## STATED PROBLEM
Recast the items below as a Markdown table with the columns Row and Line, starting with the line that contains "Choose the dd/MM/yyyy template link" and going on through the line that contains "Action: tap(862, 18)", both included. Leave out blank lines and the pictures.

-*-

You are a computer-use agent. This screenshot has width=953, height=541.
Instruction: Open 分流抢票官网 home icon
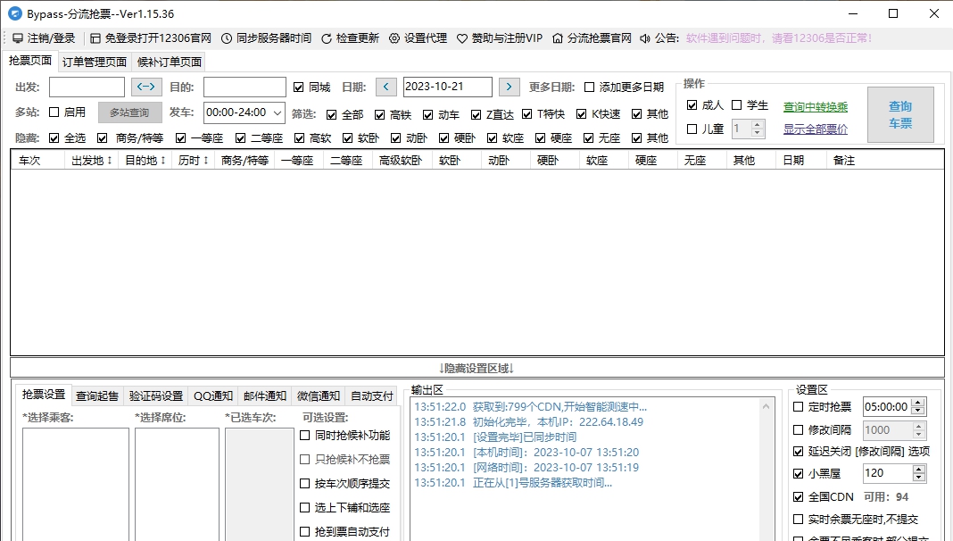[x=558, y=38]
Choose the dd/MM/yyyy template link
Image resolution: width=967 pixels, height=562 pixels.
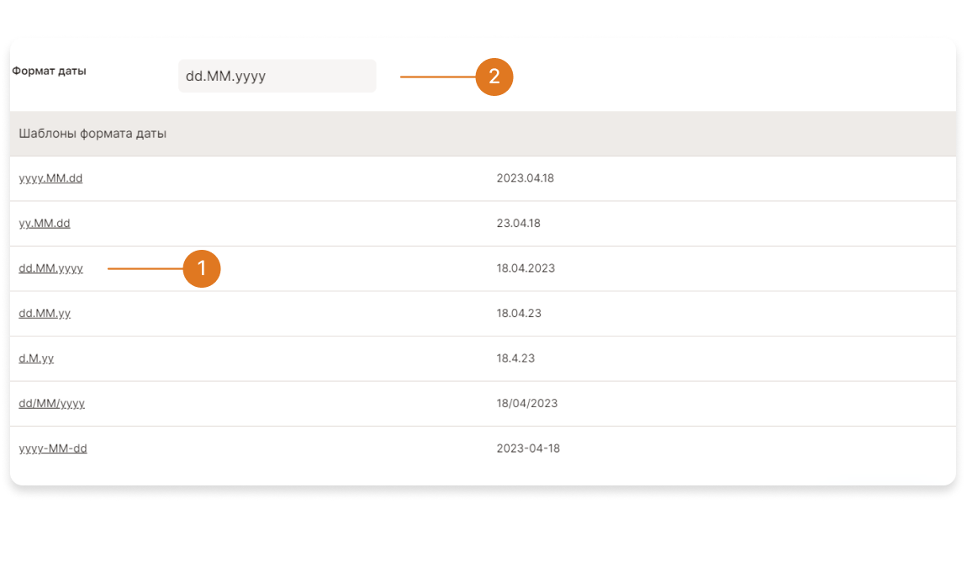coord(51,404)
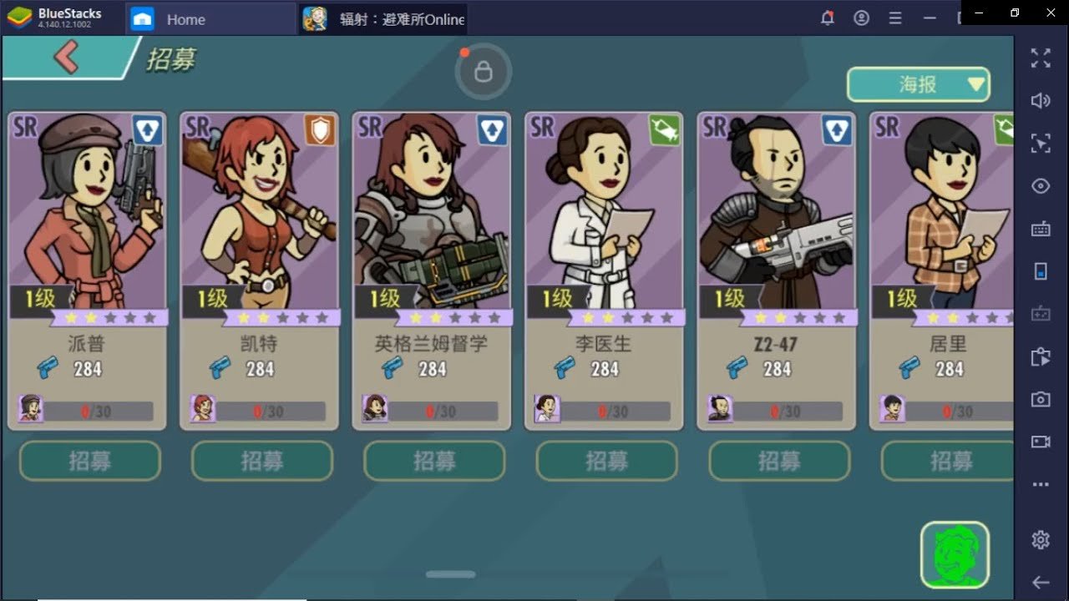1069x601 pixels.
Task: Open the BlueStacks account profile icon
Action: tap(862, 18)
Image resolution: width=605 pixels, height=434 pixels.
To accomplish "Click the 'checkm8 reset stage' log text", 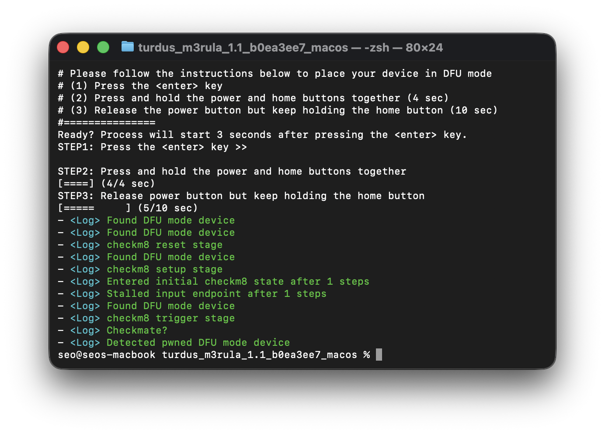I will [x=164, y=245].
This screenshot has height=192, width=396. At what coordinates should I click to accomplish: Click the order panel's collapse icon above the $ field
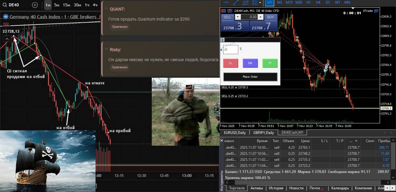pos(222,40)

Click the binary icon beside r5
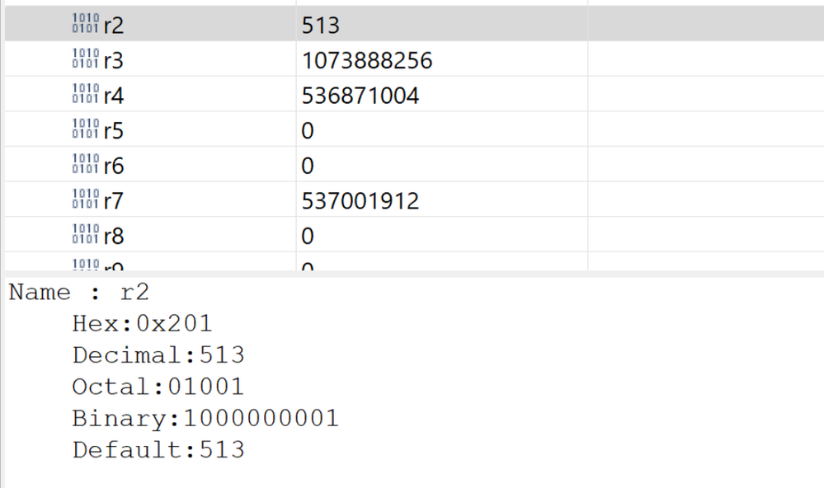[x=85, y=130]
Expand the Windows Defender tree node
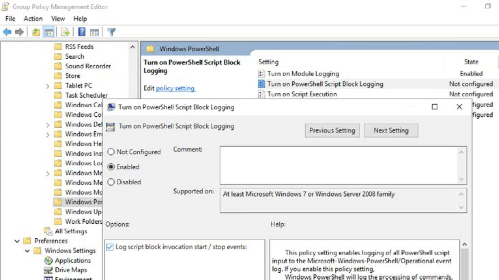Viewport: 499px width, 280px height. 47,125
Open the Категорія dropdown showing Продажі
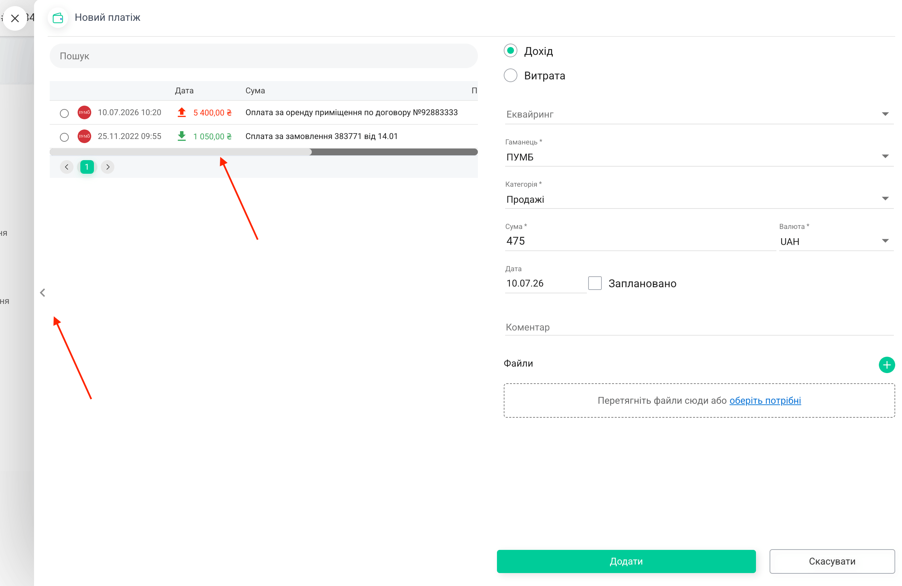 coord(699,199)
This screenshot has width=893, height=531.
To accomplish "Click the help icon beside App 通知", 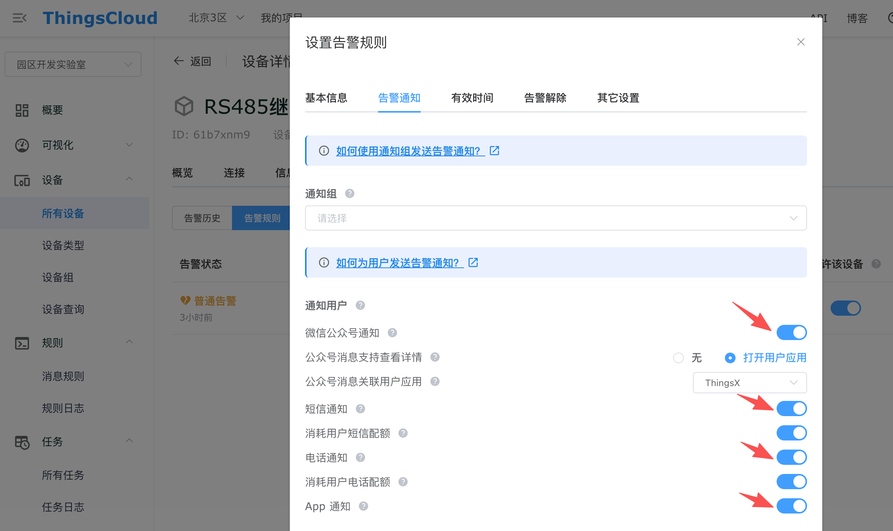I will click(363, 506).

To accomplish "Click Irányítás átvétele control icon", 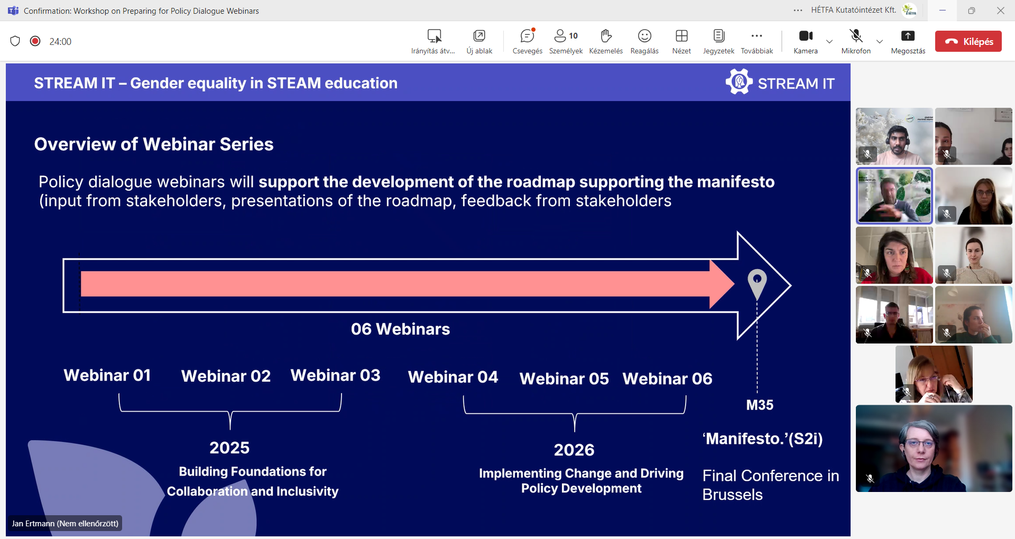I will click(x=433, y=41).
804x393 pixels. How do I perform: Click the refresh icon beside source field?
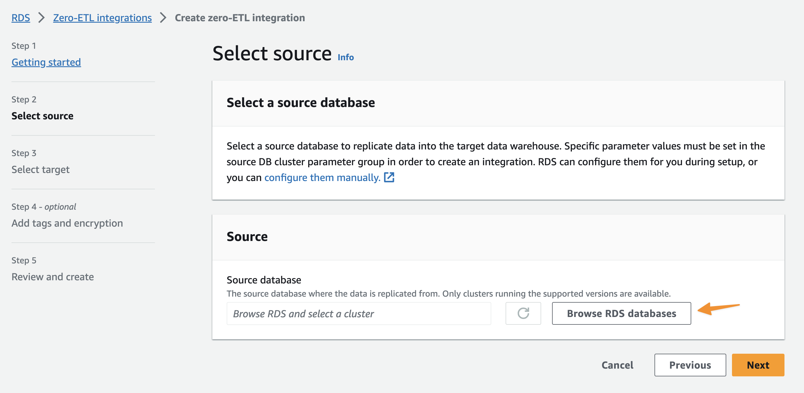523,313
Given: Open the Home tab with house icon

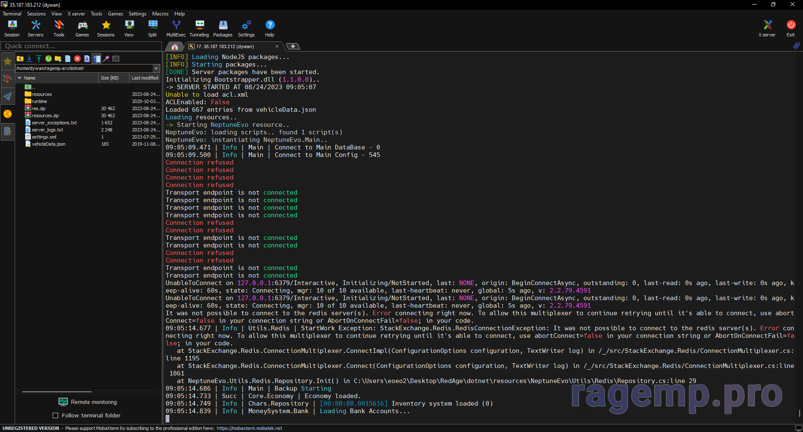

-*-

## RESPONSE TO THE EXERCISE
| Row | Line |
|---|---|
| 1 | Choose the dd/MM/yyyy template link |
| 2 | Image resolution: width=967 pixels, height=562 pixels. |
| 3 | coord(51,404) |
| 4 | 1069x601 pixels. |
| 5 | Task: Open the BlueStacks account profile icon |
| 6 | Action: tap(862, 18) |